_ПРИВЕДЁННЫЙ ОТРЫВОК_
>>>>>

Длительное время Россия показывала свои отношения с Беларусью как пример для постсоветской интеграции. Но потом сработали факторы психологические. Лукашенко относится к числу харизматических личностей с длинной историей пребывания у власти. Естественно, что на этом фоне да после личности Ельцина нынешний кремлевский дуумвират выглядит как-то несолидно и испытывает определенные комплексы неполноценности перед Батькой, тем более, что авторитет Батьки в России в свое время был более высоким, нежели авторитет российских руководителей с сильно выраженным бонапартистским комплексом. Поэтому появилась определенная атмосфера невосприятия того, что делает белорусский лидер, тем более, что он делает это за российские деньги.
Зарождение проблем относится еще к 2004 году, когда Кремль впервые закрутил газовый кран Минску. Усугубление произошло в 2007 году, а затем в 2008 году, на фоне обвала нефтяных цен. России стало не с руки содержать строптивого Лукашенко. Поэтому был сделан простой шаг, объясненный вроде бы соображениями экономического прагматизма, который резко сократил финансовый базис существования режима в Минске: Россия отказалась продавать нефть Беларуси в существовавших на то время объемах на беспошлинной основе, как то следовало из логики их отношений.
Минск сделал отчаянную попытку нивелировать ситуацию, и 50% «Белтрансгаза» были переданы «Газпрому» за 2,5 миллиарда долларов – Беларусь получила скидку в цене на эту сумму, распределенную на 4-летний период. Как только все это было возмещено, действие скидки прекратилось.
«Харьковскими соглашениями» в 2010 году были заложены основы для того, чтобы беларусизировать Украину, ввести ее в то же поле – Таможенный союз, Единое экономическое пространство, ЕврАзЭС, - в котором существуют Россия и Беларусь. Но, пытаясь наказать Батьку, Россия перегнула палку, и белорусский пример, ранее виртуально-положительный, теперь становится примером того, как не надо вести себя с Россией. В 2010 году у нынешних власть предержащих была уверенность, что если они удовлетворят все пожелания России – Украина не будет вступать в НАТО, продлит пребывание Черноморского флота, - то автоматически решатся все проблемы. Пожелания РФ были удовлетворены, но ее претензии возросли, - аппетит приходит во время еды.
Это говорит о том, что некомпетентные, с провинциальным мышлением политики, пришедшие к власти, были не в состоянии провести стратегический размен: уступка на уступку, причем уступка стратегического характера – невхождение в НАТО – в обмен на уступку такого же стратегического характера. Им не пришло в голову поставить вопрос хотя бы так, как он ставился в свое время Финляндией. В 1944 на территории Финляндии была размещена советская военно-морская база на полуострове Порккала-Удд со сроком аренды на 50 лет – до 1994 года. Но уже в 1955 году было подписано соглашение между СССР и Финляндией об отказе от прав на использование Порккала-Удд и выводе советских вооруженных сил с этой территории. Финляндия же в обмен продлила на 20 лет договор о дружбе 1948 года, который, по сути, фиксировал ее нейтралитет.

<<<<<

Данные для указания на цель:
>>>>>

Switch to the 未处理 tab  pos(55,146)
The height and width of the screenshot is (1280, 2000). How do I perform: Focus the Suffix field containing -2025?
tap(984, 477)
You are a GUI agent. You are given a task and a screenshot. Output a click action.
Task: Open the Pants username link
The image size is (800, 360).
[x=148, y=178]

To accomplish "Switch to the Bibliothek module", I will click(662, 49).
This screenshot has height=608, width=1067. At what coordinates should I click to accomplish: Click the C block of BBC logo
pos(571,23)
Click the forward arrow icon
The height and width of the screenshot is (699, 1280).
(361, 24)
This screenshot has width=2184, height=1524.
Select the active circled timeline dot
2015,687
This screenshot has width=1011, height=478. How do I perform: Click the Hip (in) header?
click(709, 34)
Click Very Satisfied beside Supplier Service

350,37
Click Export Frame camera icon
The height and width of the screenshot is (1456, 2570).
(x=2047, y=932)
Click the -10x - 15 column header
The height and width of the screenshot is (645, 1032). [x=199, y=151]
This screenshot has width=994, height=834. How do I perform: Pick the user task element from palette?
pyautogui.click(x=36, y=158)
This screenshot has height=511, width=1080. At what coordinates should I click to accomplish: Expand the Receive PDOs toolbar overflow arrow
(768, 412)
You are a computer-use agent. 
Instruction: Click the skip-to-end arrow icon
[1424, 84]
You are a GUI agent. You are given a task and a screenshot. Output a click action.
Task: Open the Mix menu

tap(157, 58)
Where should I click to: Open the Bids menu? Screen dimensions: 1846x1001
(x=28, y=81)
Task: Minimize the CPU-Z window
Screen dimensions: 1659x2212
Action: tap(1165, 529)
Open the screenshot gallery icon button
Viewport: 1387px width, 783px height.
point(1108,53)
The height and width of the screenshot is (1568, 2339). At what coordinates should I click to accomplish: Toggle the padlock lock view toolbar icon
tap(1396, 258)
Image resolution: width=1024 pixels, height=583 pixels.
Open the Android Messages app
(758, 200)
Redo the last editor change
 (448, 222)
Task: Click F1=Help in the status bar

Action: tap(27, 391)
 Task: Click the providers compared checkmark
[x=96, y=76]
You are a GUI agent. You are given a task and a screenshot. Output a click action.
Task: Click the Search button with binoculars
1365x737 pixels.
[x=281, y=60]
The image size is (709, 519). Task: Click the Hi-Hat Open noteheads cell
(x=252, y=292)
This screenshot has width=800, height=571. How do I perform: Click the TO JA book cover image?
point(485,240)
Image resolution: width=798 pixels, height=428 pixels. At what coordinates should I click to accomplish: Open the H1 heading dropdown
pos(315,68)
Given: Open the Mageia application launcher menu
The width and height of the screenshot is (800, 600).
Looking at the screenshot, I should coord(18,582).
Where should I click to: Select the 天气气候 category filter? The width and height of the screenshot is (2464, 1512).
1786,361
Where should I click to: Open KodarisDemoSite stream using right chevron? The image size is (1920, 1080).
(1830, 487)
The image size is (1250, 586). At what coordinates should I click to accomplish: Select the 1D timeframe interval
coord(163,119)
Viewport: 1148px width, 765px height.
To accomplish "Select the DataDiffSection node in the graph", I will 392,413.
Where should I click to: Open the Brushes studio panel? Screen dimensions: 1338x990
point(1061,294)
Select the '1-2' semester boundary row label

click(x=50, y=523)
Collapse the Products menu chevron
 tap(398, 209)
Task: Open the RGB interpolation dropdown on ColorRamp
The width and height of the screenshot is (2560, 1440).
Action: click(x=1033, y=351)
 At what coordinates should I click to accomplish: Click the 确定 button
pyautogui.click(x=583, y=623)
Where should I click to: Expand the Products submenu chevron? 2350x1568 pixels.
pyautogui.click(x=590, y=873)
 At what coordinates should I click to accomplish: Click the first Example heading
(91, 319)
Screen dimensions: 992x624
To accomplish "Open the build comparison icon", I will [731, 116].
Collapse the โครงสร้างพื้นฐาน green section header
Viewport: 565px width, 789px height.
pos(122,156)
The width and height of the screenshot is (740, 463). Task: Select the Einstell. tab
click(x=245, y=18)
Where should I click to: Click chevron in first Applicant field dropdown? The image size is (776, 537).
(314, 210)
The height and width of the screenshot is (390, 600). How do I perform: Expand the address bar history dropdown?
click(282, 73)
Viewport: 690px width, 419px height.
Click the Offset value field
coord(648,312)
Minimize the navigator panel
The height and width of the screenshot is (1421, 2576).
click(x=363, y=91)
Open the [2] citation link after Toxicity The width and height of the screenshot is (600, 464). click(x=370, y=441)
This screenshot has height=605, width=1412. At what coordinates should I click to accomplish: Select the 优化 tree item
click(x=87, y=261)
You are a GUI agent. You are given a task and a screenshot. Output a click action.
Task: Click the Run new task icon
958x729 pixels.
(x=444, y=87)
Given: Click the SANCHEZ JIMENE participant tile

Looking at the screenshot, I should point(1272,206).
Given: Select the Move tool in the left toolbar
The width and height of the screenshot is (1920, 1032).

<<<<<

_УСЛОВИЕ ЗАДАНИЯ_
Перепишите дословно фрагмент отрывка о российско-белорусских отношениях, начиная со слов «Зарождение проблем относится» и заканчивая словами «логики их отношений.».

_ОТВЕТ НИЖЕ_
Зарождение проблем относится еще к 2004 году, когда Кремль впервые закрутил газовый кран Минску. Усугубление произошло в 2007 году, а затем в 2008 году, на фоне обвала нефтяных цен. России стало не с руки содержать строптивого Лукашенко. Поэтому был сделан простой шаг, объясненный вроде бы соображениями экономического прагматизма, который резко сократил финансовый базис существования режима в Минске: Россия отказалась продавать нефть Беларуси в существовавших на то время объемах на беспошлинной основе, как то следовало из логики их отношений.